We herewith present the first of a series of educational cartoons. The force of the cartoon in remedying social evils has been tremendous. Dickens and Cruickshank overturned the iniquities of the British School system by means of their verbal and pictorial cartoons. Tom Nast made Boss Tweed say: “My people can’t read—but when Tom Nast draws a picture of me with my hand in the other fellow’s pocket, the game is up.” The use of comic pictures to show an evil at a glance has never been applied to the educational side of music hitherto.
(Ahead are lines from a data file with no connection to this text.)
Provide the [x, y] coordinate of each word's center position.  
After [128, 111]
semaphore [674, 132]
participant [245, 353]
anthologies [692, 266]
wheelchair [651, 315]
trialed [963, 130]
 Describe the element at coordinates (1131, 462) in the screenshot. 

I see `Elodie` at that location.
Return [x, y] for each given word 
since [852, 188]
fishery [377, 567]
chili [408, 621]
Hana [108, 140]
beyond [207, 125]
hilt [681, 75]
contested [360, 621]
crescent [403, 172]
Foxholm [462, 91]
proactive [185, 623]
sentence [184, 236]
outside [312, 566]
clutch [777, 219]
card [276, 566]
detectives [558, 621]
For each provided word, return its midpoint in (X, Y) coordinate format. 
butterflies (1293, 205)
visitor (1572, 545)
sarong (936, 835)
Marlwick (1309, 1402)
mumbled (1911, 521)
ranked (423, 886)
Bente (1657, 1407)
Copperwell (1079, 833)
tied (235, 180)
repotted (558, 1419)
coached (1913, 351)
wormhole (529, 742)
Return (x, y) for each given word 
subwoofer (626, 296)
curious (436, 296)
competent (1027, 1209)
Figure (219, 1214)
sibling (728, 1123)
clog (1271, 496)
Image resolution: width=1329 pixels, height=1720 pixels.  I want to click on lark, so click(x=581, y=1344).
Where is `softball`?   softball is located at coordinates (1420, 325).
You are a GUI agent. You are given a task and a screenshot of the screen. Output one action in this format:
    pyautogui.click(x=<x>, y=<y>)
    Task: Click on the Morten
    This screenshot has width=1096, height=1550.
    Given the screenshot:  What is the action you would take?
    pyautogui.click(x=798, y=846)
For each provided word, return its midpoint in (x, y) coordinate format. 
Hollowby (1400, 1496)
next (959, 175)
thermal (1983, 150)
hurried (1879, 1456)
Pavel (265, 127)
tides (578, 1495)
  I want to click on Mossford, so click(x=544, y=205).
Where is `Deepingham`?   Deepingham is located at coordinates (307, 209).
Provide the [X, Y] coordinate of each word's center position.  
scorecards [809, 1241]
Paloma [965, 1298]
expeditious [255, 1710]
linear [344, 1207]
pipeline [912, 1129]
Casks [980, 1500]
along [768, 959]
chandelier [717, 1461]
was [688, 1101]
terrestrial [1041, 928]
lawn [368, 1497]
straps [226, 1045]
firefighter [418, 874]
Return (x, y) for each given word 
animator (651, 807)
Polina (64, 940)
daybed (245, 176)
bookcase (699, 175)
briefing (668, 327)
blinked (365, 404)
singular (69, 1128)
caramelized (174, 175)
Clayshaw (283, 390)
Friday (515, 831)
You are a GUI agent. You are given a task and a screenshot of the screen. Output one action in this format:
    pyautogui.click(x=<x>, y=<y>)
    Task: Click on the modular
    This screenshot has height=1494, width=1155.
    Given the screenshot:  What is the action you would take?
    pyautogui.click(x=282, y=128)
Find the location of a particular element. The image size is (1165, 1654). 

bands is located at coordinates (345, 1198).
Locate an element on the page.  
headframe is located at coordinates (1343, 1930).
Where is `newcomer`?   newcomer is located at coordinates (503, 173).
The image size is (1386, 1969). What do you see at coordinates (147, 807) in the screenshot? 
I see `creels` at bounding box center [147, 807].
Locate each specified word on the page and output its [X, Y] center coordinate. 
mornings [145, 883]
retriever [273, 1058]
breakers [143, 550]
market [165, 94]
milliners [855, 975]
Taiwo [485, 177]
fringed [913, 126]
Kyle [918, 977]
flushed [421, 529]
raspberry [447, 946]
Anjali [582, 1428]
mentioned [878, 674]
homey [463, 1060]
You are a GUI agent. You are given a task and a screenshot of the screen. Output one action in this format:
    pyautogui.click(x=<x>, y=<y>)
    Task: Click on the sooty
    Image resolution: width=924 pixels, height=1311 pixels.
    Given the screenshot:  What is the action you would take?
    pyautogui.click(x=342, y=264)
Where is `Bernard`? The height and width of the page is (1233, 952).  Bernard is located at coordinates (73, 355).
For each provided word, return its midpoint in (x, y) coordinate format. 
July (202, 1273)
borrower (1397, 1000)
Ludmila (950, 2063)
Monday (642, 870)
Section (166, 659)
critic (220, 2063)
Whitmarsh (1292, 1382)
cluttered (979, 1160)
Surely a game of bridge in one corner of the room and a toy symphony in the other should not take Sadie’s attention away from the fascinating diversion of a Czerny study. Why not relieve the monotony of practice by a little excitement ? Of course, concentration is unnecessary if mamma pays enough to engage a teacher to be with Sadie one hour a week. If Sadie doesn’t get ahead, scold her and make it hot for the teacher. Never fail to blame the teacher. He’s accustomed to it.
Of course, Sadie couldn’t be made to realize that she played a sharp instead of a flat if the teacher did not tear his hair and storm around the room. Moreover, the teacher who gets into a rage at the most trifling mistake must surely have a beneficial effect upon Sadie’s delicate nervous system. How unnecessary it is to explain the difficulty quietly and intelligently when one can become so picturesque by imitating a maniac. What value has patience in teaching, anyhow?